EXERCISE: Can you retype the data that begins at the line containing "The height and width of the screenshot is (637, 828)." and stops after the line containing "coord(31,516)", keeping every character unchanged?

WORKING DATA:
# # # # # # #

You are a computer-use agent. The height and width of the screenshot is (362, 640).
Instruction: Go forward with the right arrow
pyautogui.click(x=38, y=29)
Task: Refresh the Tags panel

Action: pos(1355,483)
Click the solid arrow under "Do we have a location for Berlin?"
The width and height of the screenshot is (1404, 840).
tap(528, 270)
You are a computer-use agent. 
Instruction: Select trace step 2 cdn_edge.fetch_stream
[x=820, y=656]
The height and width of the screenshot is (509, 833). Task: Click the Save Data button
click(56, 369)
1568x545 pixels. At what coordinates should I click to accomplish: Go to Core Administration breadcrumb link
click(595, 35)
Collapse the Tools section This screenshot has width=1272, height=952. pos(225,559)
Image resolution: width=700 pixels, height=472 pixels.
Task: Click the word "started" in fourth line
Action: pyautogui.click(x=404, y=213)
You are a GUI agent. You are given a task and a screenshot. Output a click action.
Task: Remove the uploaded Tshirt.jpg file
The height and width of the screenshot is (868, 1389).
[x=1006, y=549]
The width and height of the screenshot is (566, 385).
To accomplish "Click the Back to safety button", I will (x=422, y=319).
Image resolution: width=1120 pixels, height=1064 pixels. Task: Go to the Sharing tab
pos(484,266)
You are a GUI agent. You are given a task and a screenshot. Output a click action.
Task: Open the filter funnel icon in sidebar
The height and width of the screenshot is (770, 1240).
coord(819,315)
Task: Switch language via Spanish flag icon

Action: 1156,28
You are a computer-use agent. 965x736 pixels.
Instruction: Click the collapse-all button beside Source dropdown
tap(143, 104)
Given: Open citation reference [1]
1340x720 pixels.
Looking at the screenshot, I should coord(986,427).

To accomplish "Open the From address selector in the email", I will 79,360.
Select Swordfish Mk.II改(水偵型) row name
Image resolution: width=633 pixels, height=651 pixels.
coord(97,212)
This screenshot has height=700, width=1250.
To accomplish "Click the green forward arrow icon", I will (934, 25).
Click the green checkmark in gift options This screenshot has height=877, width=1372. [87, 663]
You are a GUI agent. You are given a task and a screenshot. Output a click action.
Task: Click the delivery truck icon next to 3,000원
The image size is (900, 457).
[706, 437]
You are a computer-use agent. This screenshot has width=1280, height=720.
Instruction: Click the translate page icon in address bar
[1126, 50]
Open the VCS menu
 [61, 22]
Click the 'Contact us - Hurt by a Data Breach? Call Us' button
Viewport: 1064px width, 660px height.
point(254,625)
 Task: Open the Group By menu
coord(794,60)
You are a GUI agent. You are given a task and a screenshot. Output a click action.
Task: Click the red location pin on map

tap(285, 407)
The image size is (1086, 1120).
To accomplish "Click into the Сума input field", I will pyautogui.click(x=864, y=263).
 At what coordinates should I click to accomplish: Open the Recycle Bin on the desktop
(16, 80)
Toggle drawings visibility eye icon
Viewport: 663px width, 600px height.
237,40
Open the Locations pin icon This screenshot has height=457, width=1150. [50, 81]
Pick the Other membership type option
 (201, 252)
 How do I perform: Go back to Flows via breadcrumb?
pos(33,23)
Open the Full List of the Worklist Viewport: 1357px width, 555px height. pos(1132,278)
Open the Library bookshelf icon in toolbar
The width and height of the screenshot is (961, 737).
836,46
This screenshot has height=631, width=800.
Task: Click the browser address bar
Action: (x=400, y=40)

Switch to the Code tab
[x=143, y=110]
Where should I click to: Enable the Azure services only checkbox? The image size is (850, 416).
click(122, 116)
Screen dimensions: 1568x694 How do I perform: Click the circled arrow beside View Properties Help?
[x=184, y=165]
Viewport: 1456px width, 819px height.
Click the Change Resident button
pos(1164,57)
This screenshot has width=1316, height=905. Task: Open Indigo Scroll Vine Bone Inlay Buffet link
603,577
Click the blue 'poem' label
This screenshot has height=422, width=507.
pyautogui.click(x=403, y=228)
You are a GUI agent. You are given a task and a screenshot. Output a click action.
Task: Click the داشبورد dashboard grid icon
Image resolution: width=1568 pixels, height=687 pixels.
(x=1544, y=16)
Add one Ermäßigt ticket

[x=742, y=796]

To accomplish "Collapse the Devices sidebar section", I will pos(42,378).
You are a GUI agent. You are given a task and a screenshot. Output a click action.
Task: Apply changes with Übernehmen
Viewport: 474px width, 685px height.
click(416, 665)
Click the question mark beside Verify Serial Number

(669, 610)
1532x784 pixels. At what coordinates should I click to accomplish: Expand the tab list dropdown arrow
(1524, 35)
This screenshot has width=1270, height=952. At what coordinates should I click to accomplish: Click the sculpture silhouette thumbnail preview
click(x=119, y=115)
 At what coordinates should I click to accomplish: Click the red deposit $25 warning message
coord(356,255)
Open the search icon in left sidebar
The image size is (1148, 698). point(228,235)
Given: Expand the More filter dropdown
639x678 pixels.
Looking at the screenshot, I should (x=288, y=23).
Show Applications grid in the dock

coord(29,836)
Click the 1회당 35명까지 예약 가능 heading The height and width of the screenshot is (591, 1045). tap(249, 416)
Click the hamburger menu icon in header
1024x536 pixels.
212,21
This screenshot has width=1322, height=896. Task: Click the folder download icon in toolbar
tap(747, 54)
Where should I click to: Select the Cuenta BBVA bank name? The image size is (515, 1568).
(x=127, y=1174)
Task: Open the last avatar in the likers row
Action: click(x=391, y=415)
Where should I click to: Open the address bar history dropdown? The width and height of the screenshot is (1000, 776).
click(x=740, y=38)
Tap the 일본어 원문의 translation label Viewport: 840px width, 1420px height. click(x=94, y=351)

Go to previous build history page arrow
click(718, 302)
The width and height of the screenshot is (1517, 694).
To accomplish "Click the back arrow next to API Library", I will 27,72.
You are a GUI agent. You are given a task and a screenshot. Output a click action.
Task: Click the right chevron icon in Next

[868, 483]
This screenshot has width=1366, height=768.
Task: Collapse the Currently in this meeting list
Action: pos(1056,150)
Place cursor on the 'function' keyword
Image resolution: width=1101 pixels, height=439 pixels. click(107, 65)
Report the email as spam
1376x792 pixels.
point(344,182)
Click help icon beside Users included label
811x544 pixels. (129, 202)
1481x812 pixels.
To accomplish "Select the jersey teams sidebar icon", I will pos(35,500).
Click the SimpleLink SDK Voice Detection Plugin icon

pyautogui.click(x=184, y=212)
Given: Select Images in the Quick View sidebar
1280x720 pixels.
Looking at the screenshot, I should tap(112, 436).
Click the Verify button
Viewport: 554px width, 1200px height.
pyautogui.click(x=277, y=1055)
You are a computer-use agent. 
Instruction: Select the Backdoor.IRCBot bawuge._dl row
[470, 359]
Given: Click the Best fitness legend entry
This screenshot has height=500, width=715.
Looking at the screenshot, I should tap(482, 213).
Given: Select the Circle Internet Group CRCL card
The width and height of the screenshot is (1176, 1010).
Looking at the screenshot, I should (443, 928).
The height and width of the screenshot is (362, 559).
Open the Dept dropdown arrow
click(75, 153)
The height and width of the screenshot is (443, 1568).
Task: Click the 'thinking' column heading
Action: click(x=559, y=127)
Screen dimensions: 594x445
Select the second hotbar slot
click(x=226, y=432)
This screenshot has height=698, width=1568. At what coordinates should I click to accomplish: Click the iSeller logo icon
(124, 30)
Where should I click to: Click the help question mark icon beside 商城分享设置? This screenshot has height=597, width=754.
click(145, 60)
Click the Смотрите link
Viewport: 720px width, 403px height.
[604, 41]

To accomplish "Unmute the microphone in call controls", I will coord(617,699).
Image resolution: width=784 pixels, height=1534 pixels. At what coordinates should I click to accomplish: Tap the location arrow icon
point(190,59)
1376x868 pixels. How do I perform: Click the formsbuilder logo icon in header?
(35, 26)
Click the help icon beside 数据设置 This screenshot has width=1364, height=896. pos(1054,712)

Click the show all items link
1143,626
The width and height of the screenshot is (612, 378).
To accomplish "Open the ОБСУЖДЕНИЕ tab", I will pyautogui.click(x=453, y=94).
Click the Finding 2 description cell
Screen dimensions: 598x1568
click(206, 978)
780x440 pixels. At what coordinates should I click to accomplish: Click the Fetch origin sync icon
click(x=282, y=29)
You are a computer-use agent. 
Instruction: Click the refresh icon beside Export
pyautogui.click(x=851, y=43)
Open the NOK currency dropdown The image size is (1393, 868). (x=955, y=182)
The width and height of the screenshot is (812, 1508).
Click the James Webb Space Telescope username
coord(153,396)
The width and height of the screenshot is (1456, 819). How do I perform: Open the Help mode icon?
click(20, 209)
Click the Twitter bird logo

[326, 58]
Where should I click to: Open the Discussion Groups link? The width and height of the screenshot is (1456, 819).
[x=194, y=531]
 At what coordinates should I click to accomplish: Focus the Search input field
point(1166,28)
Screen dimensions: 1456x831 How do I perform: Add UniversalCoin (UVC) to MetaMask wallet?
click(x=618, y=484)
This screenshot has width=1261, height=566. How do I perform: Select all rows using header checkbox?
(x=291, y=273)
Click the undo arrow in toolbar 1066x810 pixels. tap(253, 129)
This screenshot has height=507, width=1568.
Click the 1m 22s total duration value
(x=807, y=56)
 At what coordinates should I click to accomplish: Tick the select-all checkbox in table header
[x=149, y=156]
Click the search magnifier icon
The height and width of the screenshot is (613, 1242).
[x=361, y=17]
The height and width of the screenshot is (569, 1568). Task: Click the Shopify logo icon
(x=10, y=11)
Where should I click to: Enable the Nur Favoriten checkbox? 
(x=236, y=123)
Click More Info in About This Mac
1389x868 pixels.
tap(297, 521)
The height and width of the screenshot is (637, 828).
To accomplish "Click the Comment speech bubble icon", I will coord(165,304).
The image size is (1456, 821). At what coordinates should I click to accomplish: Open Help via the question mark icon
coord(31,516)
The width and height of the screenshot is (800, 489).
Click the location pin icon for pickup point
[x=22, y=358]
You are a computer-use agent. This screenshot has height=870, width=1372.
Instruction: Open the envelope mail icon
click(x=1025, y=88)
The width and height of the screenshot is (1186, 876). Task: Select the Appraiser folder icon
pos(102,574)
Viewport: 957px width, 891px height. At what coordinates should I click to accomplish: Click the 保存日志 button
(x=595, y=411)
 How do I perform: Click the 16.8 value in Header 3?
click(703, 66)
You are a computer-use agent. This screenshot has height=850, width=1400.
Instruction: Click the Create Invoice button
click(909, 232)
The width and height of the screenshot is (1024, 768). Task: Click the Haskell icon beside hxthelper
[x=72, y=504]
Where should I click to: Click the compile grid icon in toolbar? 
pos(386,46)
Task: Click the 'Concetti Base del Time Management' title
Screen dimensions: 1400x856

# # # # # # #

SOLVED EXERCISE:
The height and width of the screenshot is (637, 828).
To accomplish "Click the Comment speech bubble icon", I will coord(165,304).
The image size is (1456, 821). At what coordinates should I click to accomplish: Open Help via the question mark icon
coord(31,516)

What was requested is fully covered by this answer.